■ TO DO ■
Turn the entries into a two-column CSV with the columns "entry" and "answer". Give one row per entry, with its text and its answer each in a single quoted field and line breaks replaced by spaces. Begin at the line that has "Click the RivalSense logo icon", stop after the line that has "Open playlist search", and include only those entries.

Word and element location records
═══

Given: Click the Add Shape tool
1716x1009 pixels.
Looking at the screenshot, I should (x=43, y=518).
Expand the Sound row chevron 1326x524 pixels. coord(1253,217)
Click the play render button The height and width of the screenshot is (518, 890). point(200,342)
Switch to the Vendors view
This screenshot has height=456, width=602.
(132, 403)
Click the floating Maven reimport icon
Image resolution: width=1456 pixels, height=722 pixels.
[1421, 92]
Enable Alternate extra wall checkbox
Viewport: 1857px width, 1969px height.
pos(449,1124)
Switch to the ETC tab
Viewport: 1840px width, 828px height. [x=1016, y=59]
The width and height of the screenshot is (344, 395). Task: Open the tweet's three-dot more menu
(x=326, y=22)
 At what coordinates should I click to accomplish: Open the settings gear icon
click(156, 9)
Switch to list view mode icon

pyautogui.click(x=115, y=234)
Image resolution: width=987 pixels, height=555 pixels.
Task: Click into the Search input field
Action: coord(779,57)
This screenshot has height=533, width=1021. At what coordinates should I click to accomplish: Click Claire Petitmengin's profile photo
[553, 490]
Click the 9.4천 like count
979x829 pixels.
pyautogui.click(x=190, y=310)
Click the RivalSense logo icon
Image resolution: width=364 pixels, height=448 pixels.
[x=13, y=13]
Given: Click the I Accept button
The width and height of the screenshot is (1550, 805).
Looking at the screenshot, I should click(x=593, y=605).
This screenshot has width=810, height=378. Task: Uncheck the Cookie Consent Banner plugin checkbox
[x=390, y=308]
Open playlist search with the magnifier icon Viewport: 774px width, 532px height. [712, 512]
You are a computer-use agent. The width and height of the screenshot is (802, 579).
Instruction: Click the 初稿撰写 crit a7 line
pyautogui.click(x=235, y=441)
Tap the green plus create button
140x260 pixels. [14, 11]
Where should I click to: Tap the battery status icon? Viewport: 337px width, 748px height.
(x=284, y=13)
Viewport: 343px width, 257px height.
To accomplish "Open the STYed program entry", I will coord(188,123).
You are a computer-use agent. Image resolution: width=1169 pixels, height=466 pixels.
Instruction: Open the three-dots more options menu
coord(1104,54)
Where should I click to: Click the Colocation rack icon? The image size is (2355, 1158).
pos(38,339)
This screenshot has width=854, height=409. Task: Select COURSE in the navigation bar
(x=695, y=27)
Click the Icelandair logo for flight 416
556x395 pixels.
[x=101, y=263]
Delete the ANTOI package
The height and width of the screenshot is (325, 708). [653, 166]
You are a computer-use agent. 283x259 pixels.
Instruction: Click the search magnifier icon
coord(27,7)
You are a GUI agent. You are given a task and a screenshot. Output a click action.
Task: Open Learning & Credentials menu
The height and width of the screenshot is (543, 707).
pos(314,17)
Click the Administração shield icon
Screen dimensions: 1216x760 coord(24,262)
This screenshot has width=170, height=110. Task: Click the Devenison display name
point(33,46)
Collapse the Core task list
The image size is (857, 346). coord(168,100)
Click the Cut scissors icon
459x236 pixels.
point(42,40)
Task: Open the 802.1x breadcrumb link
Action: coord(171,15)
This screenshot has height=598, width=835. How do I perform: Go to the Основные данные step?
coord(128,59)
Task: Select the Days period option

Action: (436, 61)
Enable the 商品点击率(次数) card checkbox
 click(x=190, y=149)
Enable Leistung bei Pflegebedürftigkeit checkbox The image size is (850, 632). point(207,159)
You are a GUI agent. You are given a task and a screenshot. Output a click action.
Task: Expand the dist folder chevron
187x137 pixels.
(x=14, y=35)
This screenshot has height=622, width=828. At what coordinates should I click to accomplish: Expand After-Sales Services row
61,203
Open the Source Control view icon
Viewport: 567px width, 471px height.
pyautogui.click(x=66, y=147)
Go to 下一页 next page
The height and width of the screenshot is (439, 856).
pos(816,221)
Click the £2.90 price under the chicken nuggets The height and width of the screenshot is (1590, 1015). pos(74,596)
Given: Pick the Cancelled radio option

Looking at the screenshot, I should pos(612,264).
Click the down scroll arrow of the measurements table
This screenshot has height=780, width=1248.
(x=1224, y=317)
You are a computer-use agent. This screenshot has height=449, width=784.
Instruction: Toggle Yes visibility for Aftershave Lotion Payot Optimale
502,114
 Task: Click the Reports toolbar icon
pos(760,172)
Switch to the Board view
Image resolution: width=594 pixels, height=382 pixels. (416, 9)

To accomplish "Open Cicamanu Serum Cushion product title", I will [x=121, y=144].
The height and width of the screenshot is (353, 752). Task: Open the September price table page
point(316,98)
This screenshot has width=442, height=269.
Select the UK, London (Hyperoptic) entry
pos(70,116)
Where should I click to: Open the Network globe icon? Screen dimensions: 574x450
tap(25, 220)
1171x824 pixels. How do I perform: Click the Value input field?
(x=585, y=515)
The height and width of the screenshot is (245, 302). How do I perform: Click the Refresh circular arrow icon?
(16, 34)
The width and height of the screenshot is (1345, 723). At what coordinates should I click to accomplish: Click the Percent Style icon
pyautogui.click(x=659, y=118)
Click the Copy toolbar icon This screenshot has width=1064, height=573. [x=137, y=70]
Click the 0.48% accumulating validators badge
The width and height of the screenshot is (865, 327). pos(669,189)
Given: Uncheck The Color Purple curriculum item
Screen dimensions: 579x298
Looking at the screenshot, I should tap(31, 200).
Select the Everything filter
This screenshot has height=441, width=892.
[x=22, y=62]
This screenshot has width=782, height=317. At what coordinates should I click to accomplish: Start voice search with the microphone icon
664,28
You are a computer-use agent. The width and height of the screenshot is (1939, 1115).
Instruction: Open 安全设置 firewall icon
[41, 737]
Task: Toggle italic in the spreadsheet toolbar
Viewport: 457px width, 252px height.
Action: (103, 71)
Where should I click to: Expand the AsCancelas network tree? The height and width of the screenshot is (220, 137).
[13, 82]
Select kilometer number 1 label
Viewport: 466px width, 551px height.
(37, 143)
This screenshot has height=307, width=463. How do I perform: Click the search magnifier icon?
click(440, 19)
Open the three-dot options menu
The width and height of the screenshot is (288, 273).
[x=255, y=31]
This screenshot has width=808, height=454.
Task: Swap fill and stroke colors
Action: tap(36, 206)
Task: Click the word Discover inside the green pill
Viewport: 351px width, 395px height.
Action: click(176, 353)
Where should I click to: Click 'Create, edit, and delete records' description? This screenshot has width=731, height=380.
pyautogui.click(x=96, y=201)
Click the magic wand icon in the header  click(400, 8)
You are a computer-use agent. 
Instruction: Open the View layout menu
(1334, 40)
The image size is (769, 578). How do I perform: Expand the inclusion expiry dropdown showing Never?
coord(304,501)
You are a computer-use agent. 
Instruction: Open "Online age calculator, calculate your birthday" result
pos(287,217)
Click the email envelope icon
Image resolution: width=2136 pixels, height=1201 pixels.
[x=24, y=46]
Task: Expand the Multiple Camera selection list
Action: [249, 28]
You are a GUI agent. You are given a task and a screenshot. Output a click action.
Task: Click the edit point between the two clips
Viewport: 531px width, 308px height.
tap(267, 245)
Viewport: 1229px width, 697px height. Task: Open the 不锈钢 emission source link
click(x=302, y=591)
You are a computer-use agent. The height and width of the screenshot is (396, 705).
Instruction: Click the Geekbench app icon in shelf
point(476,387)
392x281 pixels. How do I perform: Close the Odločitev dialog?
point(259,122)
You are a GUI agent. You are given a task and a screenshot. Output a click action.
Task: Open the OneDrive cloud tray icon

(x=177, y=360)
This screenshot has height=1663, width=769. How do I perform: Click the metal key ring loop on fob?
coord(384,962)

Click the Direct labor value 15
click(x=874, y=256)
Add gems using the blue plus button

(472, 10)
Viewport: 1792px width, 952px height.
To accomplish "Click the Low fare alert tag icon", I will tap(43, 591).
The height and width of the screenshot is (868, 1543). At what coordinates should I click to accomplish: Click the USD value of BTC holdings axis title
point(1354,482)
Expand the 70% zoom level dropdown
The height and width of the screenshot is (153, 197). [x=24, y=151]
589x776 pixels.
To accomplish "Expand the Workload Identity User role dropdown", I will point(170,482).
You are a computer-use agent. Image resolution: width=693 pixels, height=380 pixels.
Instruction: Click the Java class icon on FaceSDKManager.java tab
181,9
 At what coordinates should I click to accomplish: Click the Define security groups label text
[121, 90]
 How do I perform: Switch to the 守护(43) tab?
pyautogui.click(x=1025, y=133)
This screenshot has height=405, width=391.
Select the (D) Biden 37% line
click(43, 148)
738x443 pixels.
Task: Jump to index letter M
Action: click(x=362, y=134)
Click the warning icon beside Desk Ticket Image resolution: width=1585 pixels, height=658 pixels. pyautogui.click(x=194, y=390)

═══

■ CORRECT ANSWER ■
entry,answer
"Click the RivalSense logo icon Image resolution: width=364 pixels, height=448 pixels.","[x=13, y=13]"
"Given: Click the I Accept button The width and height of the screenshot is (1550, 805).","Looking at the screenshot, I should click(x=593, y=605)."
"This screenshot has width=810, height=378. Task: Uncheck the Cookie Consent Banner plugin checkbox","[x=390, y=308]"
"Open playlist search with the magnifier icon Viewport: 774px width, 532px height.","[712, 512]"